Jacinta De Roeck: "Misschien hebben we het destijds te goed willen doen. Die commissie moet uiteraard evenveel Franstaligen als Nederlandstaligen tellen, evenveel plaatsvervangers als effectieve leden, en ten minste een derde vrouwelijke leden. En daarbovenop mogen die leden nog eens geen lid zijn van andere commissies of comités die zich met bio-ethiek bezig houden. Het resultaat is dat je gewoon niet genoeg deskundigen hebt om de commissie te bemannen. Het probleem zat vooral langs Vlaamse kant, maar er lijkt nu een oplossing in zicht. Toch heb ik een wetsvoorstel ingediend om dat ene zinnetje over die onverenigbaarheid te schrappen. Samen met Groot-Brittannië zijn we het enige land dat een wettelijke regeling heeft, en die is dringend nodig om enerzijds wildgroei tegen te gaan, en anderzijds ernstige wetenschappers met hun werk te laten beginnen. De vub heeft al een tijdje een project klaar, en zit te wachten om het aan de commissie te kunnen voorleggen."
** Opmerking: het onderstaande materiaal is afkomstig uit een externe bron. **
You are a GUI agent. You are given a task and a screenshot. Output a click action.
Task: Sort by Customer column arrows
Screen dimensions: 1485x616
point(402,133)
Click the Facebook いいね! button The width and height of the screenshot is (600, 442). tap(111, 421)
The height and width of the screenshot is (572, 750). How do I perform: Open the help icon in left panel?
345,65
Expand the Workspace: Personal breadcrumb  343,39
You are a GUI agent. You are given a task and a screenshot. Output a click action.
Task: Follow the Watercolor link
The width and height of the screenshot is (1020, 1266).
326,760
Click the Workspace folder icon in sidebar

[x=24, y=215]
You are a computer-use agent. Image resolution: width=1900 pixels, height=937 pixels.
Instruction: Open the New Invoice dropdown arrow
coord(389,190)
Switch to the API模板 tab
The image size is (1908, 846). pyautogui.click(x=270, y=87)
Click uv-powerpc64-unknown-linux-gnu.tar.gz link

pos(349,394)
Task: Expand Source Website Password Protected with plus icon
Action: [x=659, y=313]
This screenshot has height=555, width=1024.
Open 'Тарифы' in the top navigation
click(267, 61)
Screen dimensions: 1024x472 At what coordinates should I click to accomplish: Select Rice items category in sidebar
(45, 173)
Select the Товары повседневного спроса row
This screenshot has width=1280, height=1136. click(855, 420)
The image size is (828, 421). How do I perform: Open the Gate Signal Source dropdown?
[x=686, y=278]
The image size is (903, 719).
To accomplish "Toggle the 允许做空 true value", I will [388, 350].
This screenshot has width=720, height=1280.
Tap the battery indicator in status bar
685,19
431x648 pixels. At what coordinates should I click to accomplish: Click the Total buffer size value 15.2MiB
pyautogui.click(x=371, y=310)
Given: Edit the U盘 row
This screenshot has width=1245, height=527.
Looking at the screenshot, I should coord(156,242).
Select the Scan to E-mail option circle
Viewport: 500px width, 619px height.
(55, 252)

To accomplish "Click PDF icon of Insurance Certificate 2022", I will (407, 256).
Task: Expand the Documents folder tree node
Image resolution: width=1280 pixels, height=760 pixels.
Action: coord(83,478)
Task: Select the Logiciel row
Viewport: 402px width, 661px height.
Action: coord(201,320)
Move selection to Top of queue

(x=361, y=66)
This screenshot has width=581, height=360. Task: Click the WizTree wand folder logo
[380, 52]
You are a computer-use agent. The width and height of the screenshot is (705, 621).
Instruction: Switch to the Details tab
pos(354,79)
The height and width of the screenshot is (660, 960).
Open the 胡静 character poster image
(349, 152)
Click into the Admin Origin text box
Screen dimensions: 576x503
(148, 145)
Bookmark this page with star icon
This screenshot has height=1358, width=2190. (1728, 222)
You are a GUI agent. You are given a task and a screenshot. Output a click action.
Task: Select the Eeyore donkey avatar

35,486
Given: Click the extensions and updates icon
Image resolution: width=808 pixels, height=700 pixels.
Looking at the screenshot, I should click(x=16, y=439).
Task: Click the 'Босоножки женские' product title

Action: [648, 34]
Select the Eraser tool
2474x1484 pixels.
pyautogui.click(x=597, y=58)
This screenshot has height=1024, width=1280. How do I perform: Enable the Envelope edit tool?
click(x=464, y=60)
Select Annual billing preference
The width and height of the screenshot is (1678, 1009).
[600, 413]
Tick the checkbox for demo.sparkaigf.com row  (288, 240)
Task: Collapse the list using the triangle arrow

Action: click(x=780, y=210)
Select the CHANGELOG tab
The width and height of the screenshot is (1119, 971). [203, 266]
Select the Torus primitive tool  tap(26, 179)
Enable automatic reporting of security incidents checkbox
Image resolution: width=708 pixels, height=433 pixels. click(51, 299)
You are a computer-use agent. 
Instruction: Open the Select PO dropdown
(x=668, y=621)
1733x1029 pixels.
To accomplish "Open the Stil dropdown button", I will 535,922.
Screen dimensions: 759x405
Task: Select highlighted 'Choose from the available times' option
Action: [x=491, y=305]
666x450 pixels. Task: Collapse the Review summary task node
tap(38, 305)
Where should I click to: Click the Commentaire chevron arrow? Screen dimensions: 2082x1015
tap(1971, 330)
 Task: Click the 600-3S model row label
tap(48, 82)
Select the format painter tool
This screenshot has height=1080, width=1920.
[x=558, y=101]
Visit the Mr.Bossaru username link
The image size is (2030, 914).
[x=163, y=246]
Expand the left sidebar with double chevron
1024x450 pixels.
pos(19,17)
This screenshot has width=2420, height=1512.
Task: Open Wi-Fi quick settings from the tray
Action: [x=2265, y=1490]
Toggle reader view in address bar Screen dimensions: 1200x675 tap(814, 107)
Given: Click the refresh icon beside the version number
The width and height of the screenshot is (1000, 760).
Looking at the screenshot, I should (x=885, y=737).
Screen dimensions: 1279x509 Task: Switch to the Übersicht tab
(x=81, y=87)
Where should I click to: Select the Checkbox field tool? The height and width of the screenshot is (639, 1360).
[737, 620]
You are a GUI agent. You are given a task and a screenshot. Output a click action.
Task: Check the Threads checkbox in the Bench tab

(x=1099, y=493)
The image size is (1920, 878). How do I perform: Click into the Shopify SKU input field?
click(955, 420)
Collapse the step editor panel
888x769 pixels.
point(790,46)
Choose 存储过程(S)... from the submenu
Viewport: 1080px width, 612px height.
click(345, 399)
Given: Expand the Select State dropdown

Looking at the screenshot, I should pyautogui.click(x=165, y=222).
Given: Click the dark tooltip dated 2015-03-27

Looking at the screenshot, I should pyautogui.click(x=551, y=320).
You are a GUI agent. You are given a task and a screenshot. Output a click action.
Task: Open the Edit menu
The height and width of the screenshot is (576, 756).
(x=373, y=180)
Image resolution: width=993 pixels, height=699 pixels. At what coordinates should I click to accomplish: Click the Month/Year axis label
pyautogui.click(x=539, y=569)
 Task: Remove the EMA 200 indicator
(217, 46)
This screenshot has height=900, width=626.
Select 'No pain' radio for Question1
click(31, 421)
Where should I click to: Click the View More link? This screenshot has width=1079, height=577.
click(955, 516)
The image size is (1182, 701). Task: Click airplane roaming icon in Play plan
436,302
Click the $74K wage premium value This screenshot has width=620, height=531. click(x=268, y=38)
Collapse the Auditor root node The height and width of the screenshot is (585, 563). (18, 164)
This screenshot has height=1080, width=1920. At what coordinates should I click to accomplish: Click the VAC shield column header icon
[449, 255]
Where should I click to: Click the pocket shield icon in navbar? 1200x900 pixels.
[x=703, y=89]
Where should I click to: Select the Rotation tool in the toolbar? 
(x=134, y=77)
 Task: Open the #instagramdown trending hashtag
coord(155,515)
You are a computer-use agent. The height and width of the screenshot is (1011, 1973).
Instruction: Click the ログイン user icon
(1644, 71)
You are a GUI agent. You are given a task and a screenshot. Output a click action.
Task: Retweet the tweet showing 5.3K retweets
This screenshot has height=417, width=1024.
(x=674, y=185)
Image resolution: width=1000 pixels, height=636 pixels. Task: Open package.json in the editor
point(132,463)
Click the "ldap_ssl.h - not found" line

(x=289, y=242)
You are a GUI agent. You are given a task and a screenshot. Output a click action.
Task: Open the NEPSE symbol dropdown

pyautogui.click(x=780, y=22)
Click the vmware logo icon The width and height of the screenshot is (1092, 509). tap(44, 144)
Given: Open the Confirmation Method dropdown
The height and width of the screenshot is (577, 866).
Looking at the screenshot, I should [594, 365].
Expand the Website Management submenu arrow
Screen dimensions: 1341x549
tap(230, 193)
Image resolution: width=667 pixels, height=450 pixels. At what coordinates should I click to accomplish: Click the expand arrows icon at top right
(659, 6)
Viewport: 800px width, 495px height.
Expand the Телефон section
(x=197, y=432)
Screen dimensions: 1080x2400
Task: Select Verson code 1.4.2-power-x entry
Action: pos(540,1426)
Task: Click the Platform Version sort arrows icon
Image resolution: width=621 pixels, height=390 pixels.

- Maar er is meer dan de embryowet alleen.
"Inderdaad, de embryowet staat niet op zichzelf. Dat is soms een probleem in de politiek. We hebben nu de embryowet, maar daarmee houdt het niet op. Als je bij de uitvoering van de wet op problemen stuit, moeten die ook geregeld worden. De registratie van gameten - zeg maar sperma en eicellen - en ook van embryo's bijvoorbeeld. eicellen kunnen op dit ogenblik nog niet worden ingevroren, maar zaadcellen en embryo's wel. Op dit ogenblik is er geen enkele vorm van registratie bij de spermabanken. Vlaanderen is vrij klein, dus het risico op inteelt door het gebruik van sperma van dezelfde donor is hier toch wat groter dan in bijvoorbeeld de VS.""
"Ik pleit voor een registratie op vier niveaus: er zijn op het laagste niveau een aantal medisch-genetische gegevens die artsen moeten kunnen inkijken als het kind dat geboren wordt uit het sperma van de donor bepaalde ziektes heeft. Op het tweede niveau zijn er fysieke gegevens: is de donor blond of donker, klein of groot? Wat is de kleur van zijn ogen? Dan zijn er sociale gegevens over opleidingsniveau en beroep, en dan is er de identiteit. Wat mij betreft zou ook de identiteit van de donor moeten worden geregistreerd, onder gesloten omslag. Voor het geval dat het kind een ziekte oploopt die alleen maar genezen kan worden met materiaal van de vader bijvoorbeeld."
Vijf jaar
- En hebt u daar veel steun voor?
"Politiek sta ik voorlopig moederziel alleen, dat moet ik toegeven. Iedereen die de anonimiteit van de donor wil bewaren, is natuurlijk bang voor zo'n registratie onder gesloten enveloppe. Al hoor ik uit wetenschappelijke hoek dat de anonimiteit op termijn toch niet houdbaar is, omdat de genetica vroeg of laat zal toelaten de vader gewoon op te zoeken. Momenteel wordt er doorgaans gewerkt met een systeem waarbij de ouders kunnen kiezen voor een anonieme of een bekende donor. Dat betekent dat het ene kind wel te weten kan komen wie de donor was, en het andere niet. Dat is geen zuiver systeem."
- Zou zo'n registratie niet leiden tot een tekort aan donoren?
"In Zweden en in Nederland is dat inderdaad het geval geweest. Maar dat wordt waarschijnlijk min of meer gecompenseerd door de vooruitgang van de fertiliteitstechnieken. En dan verwijs ik graag naar de professoren Comhaire van Gent en Ombelet van Genk. Comhaire houdt zich bezig met mannelijke vruchtbaarheid en zegt dat veel onvruchtbare mannen te helpen zijn met een kleine medische ingreep. Ombelet is een fertiliteitsspecialist volgens wie veel koppels op natuurlijke manier geholpen kunnen worden als ze bereid zijn enkele maanden meer tijd te nemen om zwanger te worden. Naarmate de fertiliteitstechnieken vooruit gaan is er natuurlijk minder nood aan spermadonoren."
U hebt een wetsvoorstel ingediend, maar eigenlijk maakt dat geen kans?
"Ik heb voorlopig geen medestanders in de politiek, maar wel in de wetenschap. En ik hoef ook niet meteen morgen een wet te hebben. Maar als we over een jaar of vijf een echt goede wet willen hebben moeten we het maatschappelijk debat nu beginnen."